Your instructions: Rescale the items from the line with "LIÊN HỆ (706, 99)" up to and including the line with "Mèpiza (164, 219)". Reproduce every one of those lines, requests included, and multiply each answer coordinate by 0.85, rounding to whole numbers with halves going up. Leave the pictures out of your answer.

━━ Available records ━━

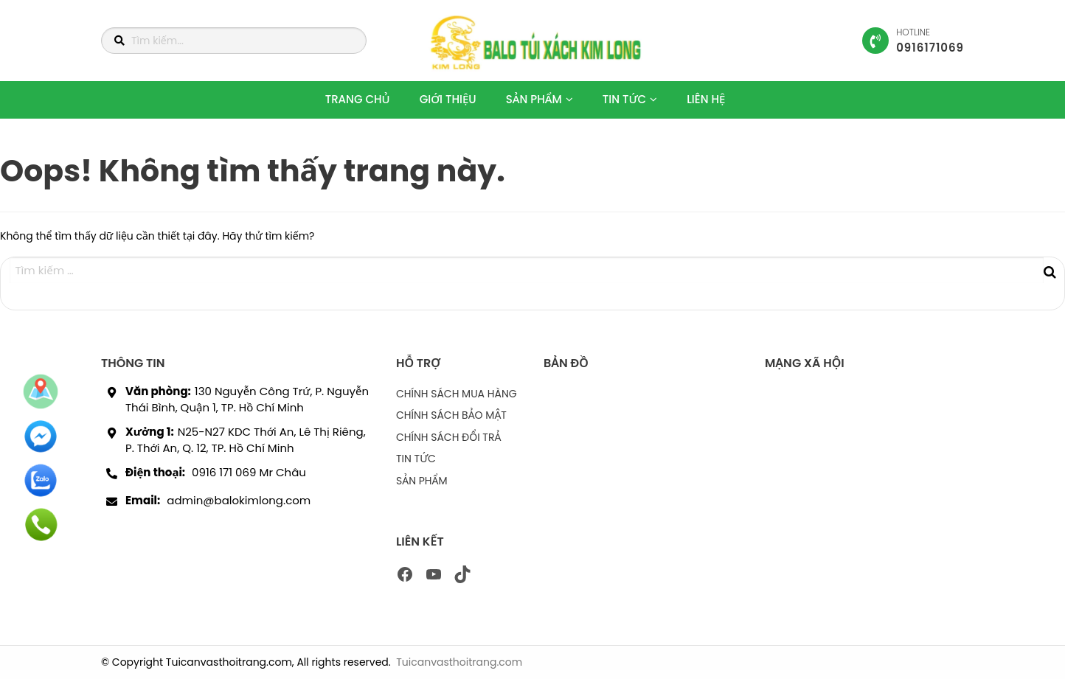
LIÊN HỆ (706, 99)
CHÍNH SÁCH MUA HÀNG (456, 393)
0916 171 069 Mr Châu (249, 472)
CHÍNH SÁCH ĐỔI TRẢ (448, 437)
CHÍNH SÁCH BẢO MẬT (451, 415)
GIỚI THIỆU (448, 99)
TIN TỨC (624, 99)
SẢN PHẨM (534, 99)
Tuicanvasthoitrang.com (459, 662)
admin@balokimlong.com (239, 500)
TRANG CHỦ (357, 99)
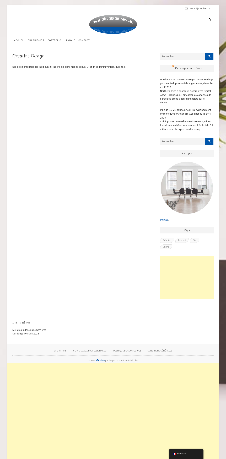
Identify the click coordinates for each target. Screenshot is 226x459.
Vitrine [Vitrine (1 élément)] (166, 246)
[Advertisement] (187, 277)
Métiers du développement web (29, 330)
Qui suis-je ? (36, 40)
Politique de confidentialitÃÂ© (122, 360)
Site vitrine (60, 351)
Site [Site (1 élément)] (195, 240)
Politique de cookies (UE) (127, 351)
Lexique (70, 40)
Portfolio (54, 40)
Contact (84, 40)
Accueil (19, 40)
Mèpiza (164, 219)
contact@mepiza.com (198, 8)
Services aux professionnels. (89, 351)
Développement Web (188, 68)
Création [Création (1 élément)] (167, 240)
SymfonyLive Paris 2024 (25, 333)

━━━
━━ Available records ━━

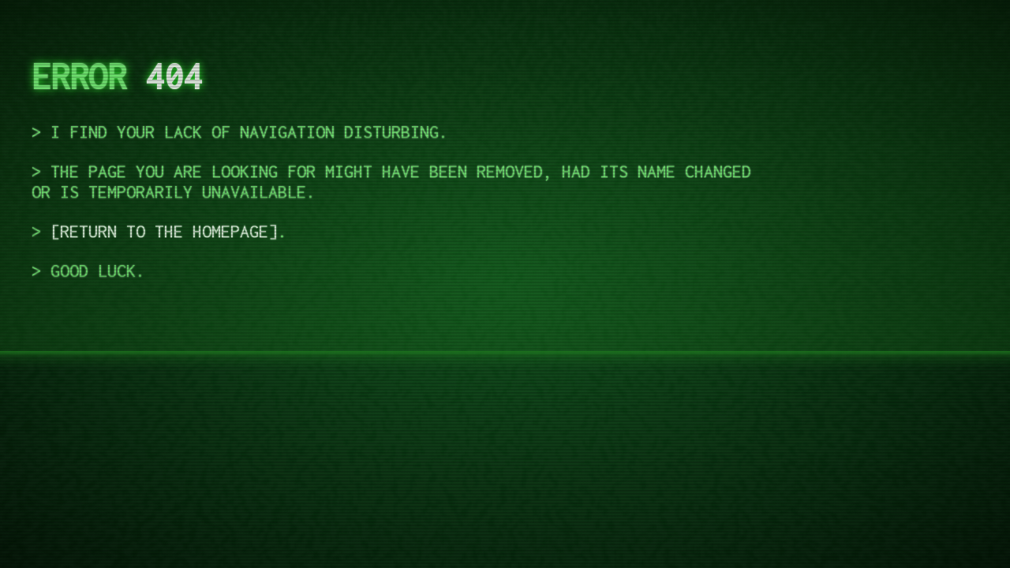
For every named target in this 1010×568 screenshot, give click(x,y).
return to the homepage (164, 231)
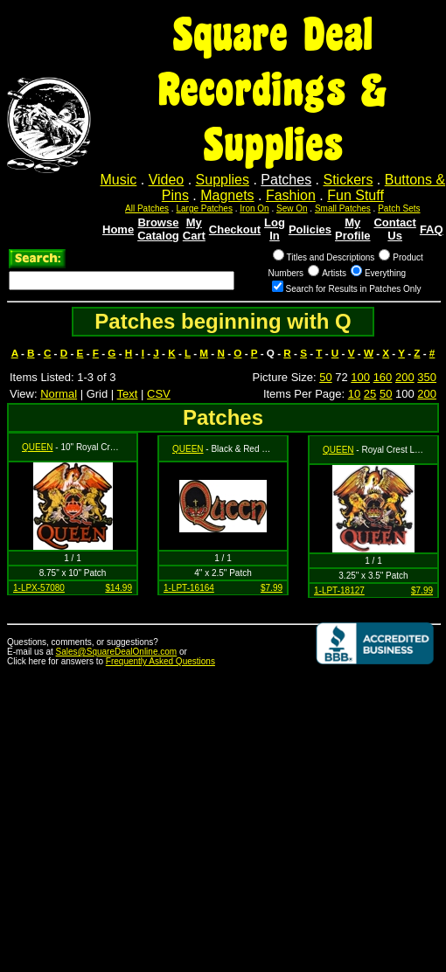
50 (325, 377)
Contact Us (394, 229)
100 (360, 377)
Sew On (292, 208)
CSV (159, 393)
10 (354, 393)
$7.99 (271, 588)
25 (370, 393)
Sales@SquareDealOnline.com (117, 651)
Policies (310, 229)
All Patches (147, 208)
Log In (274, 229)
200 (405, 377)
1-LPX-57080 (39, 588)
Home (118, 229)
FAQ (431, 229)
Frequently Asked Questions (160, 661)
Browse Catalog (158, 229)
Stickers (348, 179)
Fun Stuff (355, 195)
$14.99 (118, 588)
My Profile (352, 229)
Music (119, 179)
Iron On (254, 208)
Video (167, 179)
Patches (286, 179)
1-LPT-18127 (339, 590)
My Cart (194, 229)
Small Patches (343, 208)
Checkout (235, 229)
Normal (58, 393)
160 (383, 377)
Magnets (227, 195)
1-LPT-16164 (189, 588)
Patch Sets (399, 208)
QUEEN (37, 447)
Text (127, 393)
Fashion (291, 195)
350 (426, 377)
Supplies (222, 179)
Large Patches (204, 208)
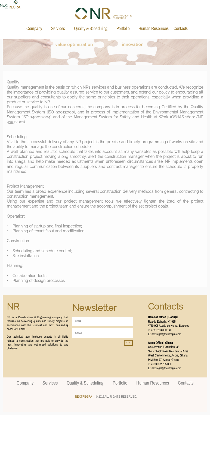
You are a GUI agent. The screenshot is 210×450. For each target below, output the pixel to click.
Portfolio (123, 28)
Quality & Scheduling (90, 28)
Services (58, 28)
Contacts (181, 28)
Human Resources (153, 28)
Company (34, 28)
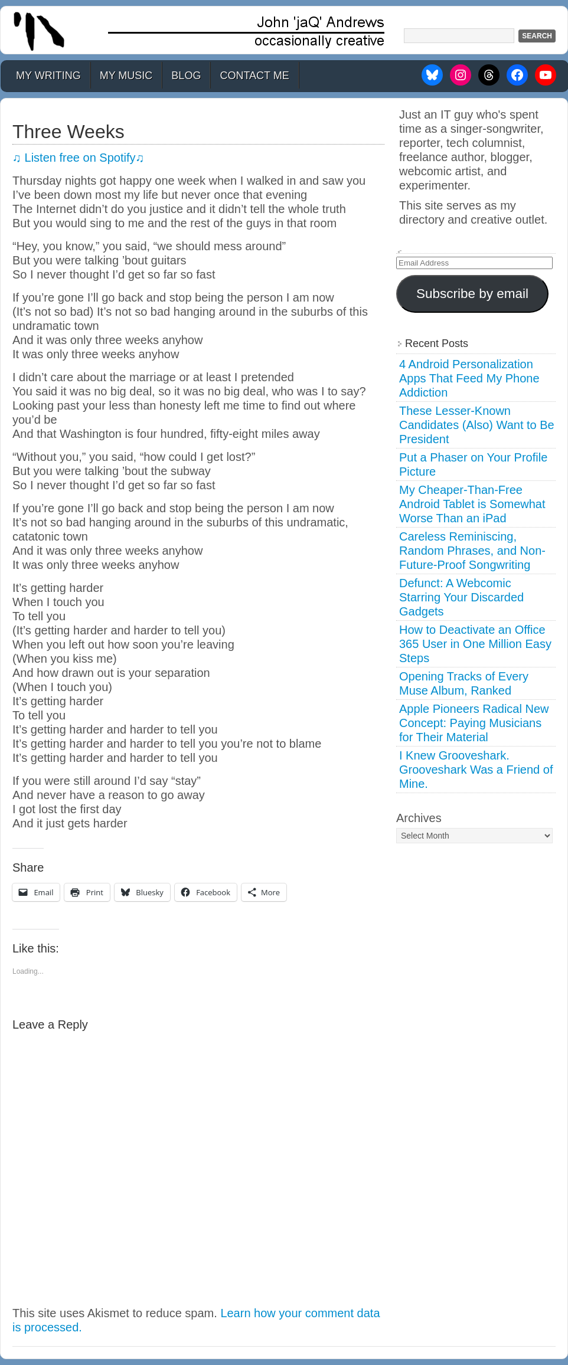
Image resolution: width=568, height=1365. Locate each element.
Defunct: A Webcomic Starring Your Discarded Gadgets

━━━
━━ Available records ━━

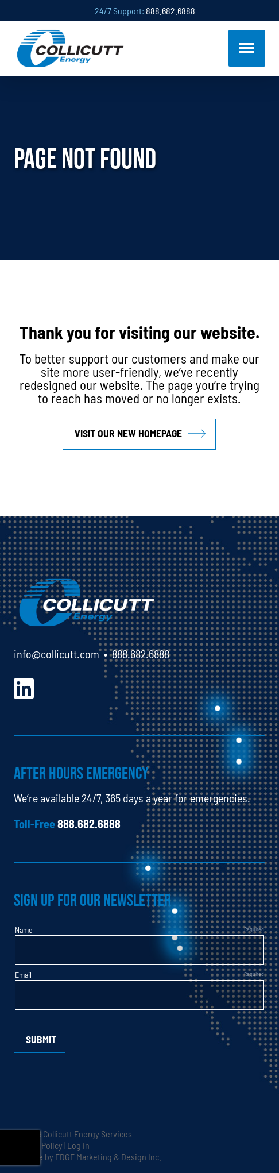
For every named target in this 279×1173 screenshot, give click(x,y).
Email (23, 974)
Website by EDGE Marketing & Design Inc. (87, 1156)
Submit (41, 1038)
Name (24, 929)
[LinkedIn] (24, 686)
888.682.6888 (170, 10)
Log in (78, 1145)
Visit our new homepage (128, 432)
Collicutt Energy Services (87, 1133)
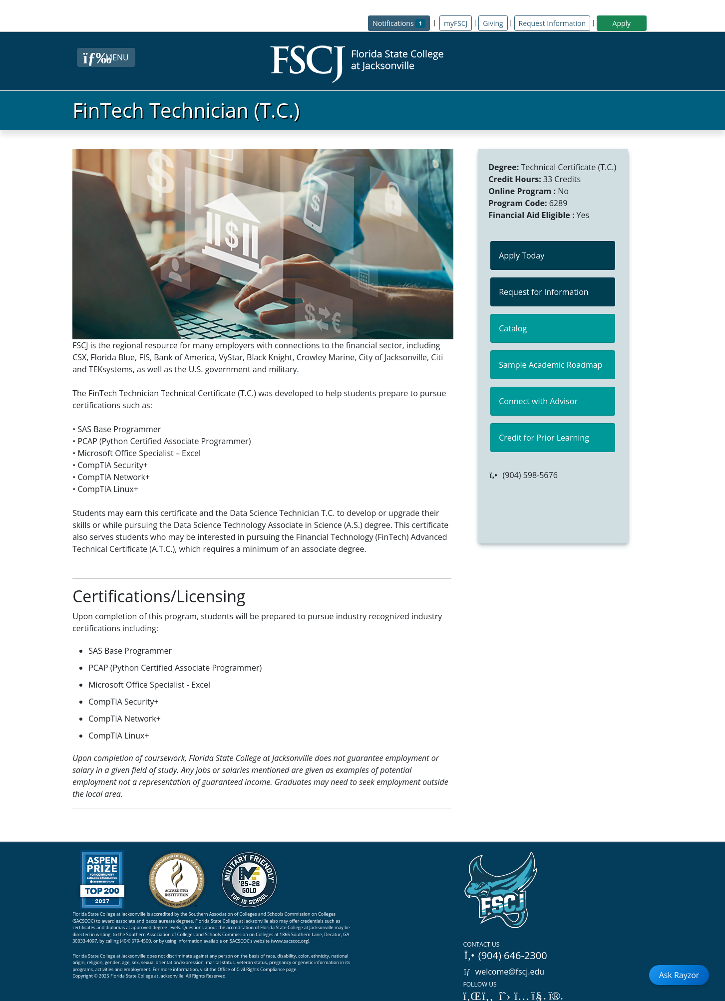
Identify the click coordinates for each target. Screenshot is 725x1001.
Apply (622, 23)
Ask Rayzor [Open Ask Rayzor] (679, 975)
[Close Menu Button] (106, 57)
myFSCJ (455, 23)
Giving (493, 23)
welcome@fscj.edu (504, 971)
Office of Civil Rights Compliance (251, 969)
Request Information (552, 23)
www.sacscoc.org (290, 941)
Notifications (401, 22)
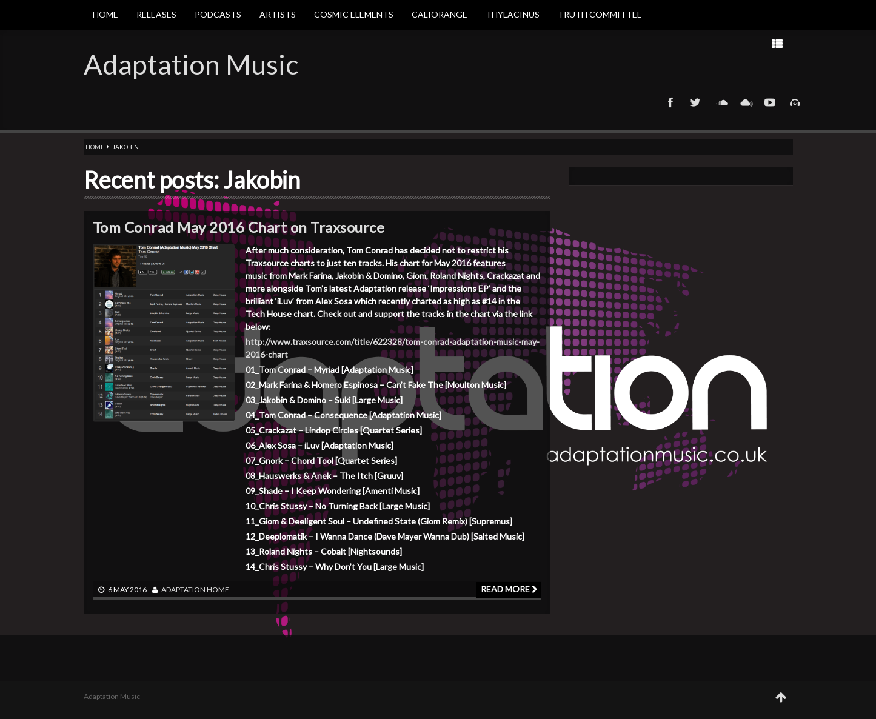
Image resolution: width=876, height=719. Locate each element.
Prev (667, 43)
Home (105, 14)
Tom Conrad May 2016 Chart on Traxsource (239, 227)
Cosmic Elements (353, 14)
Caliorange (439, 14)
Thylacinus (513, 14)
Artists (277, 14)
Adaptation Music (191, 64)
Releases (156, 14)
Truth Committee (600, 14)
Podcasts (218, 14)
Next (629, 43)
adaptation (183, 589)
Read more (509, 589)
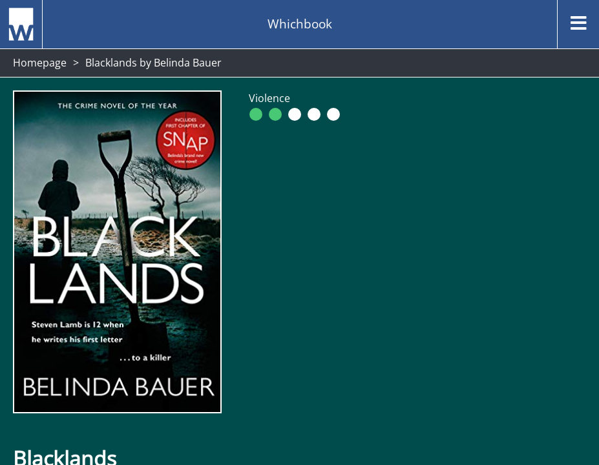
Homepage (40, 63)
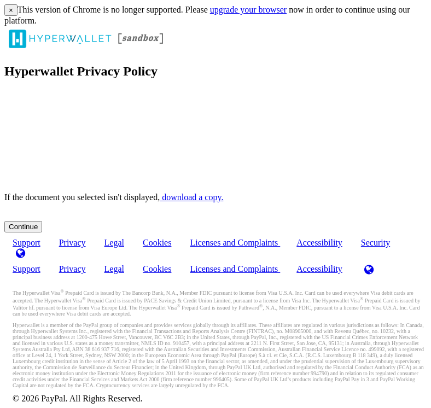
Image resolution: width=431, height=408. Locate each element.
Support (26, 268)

━━━

In response:
LIÊN HỆ (600, 84)
CHÍNH SÁCH MUA HÀNG (388, 334)
0916 171 069 Mr Châu (212, 401)
CHÍNH SÁCH ĐỔI TRẢ (381, 371)
CHÍNH SÁCH BẢO MẬT (383, 353)
GIỚI THIỆU (381, 84)
TIN TỨC (530, 84)
SẢN PHẨM (454, 84)
Tuicanvasthoitrang.com (390, 563)
admin@balokimlong.com (203, 425)
TRANG CHỦ (303, 84)
Identify the click coordinates for each target. Screenshot is 226x459.
Vitrine [Vitrine (1 élément)] (141, 209)
[Advertisement] (159, 235)
Métiers du développement web (25, 281)
Qui suis-je ? (31, 34)
Politique de confidentialitÃÂ© (104, 306)
Site vitrine (51, 298)
Site [Site (1 élément)] (166, 204)
Politique de cookies (UE) (108, 298)
Lexique (60, 34)
Portfolio (46, 34)
Contact (71, 34)
Accueil (16, 34)
Mèpiza (139, 186)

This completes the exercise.